>> START Source document

10th Battalion, The Durham Light Infantry, War Diary May 1944
For a more complete picture of activity this War Diary should be read in conjunction with the 70th Infantry Brigade War Diary for the same month.
Thetford 1st May 1944
The Battalion carried out a night river crossing at reference 76/4199. The object was to practise the Battalion in crossing a river on a two Company front, and passing Carriers and Anti-Tank Guns on to the objective. A Company – in reserve – were used to carry the Anti-Tank Raft Mark 2 to the river, and also to provide covering firepower. Full scale ammunition was carried. The 3” Mortars were man-handled. Two crossing points, each with three Mark 3 Assault Boats were used to ferry the personnel.
Sniper and Intelligence personnel acted as enemy and were “logging” all movement seen from their Observations Posts.
4th May 1944
There was an administrative inspection by the Brigade Commander. Personnel of the Battalion were inspected in Battle Order during the morning and Company, Platoon and Men’s’ kit inspected in the afternoon. The Brigade staff inspected all accounts and office administration.
6th May 1944
Battalion Administrative Order No 3 was issued on 6th May. This contained the detailed instructions for the work on vehicles, covering waterproofing, markings, recovery of "crocks" and the arrangements for getting to the marshalling area.

>> END Source document
>> START Recorded information

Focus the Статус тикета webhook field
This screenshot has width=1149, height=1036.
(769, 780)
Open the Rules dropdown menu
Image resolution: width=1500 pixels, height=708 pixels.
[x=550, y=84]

>> END Recorded information
>> START Recorded information

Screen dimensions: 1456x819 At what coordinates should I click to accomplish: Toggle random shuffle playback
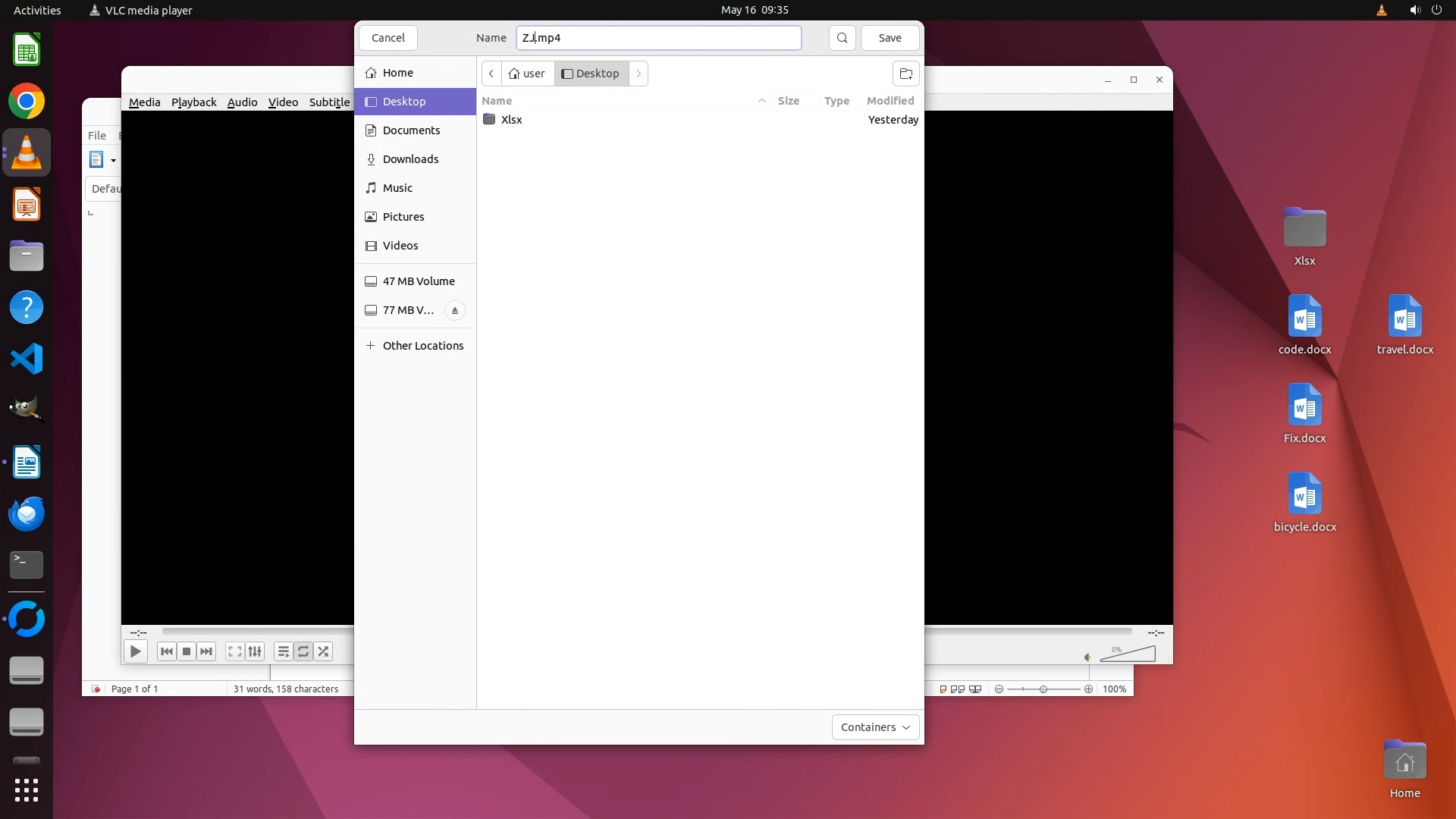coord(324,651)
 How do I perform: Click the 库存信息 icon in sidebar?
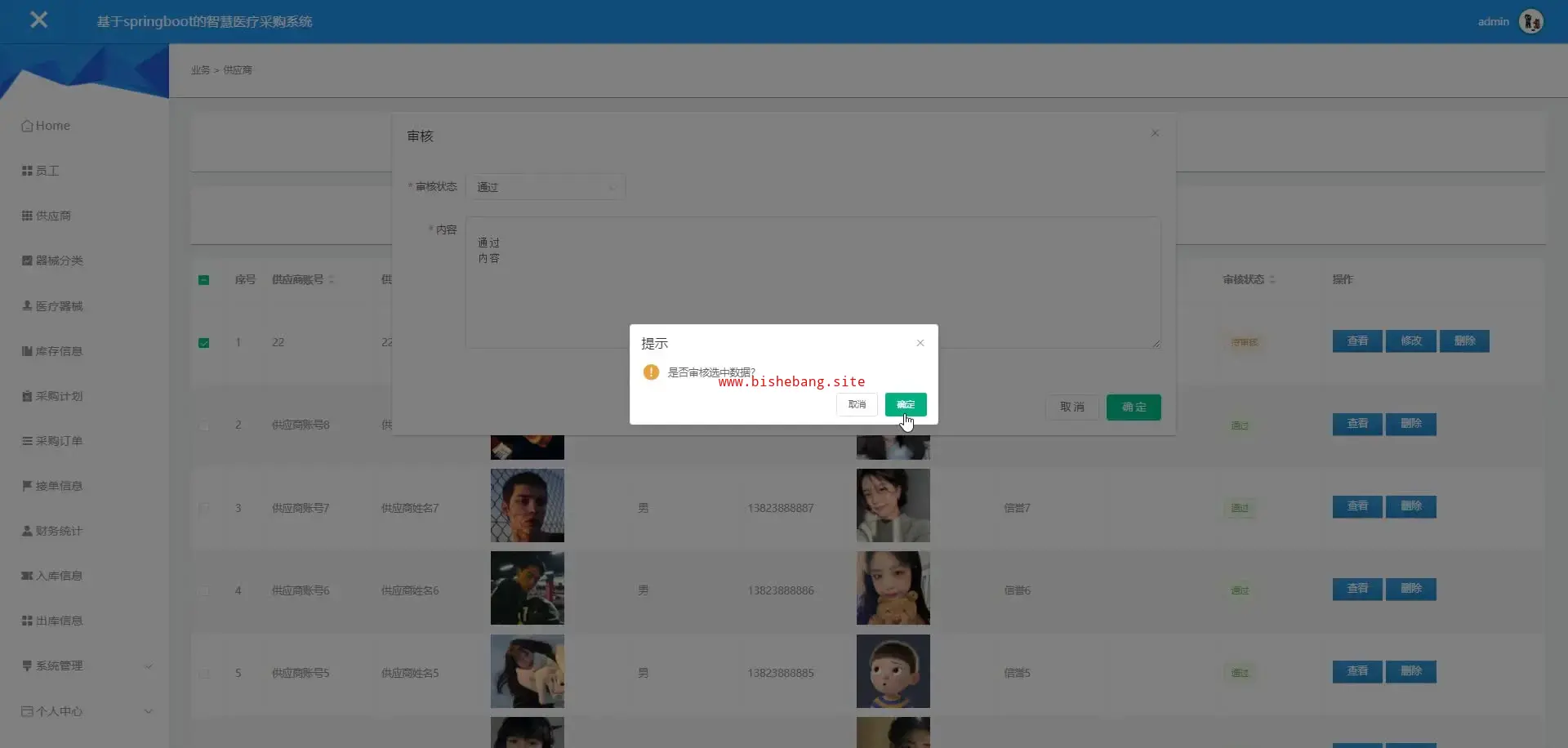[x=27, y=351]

>> END Recorded information

= Instruction A =
In the war diary, how many Mark 3 Assault Boats were used at each crossing point?
= Instruction B =
Continue the war diary past its last sentence.
The lines play no part in this.

= Written reply A =
Three.

= Written reply B =
The Field Returns were completed and submitted as at 6th May. A significant change had taken place in the Officer strength in that the War Establishment had been reduced back to a level of 36 - and there were no vacancies or surpluses. Of the earlier total of 43 Officers, six had been posted to Reinforcement Units - namely Lts Gregory, Holt, Johnston, Seggie, Seymour and Swannell. Captain Reverend W. Coupe was attached to the Battalion as Chaplain on 31st January 1944 and this was now recorded on the Return for the first time. Chaplains were included on the Brigade HQ Field Returns but shown as attached to units.
The Other Ranks return showed a strength of 876 as against the establishment which was back down to 809. It does appear as if there were several changes over these weeks in how numbers of first-line reinforcements and Home Details were accounted for. There continued to be a substantial list of men whose return to the Battalion was being sought. The HOme Details were reduced to only 9 in number, while 29 men were held deliberately surplus to establishment.
8th May 1944
The Battalion’s Mortar Platoon demonstrated short-range firing without the use of secondary charges. The Platoon Commander then explained to all Officers and NCOs the means of locating enemy mortars by the examination of bomb craters.
9th May 1944
Battalion Exercise “LOLO” took place. The Battalion was at full War Establishment in vehicles and personnel. The objects were; to practise the Battalion in moving to a concentration area under special conditions, practise the Advance Party in their duties, practise the operational loading of vehicles, practise loading Vehicle Party personnel, practise Troop Carrying with Main Body vehicles, to consider final adjustments to Loading Tables and the composition of the various Parties of personnel.
It was found that the personnel of the Battalion could be carried on vehicles for short distances.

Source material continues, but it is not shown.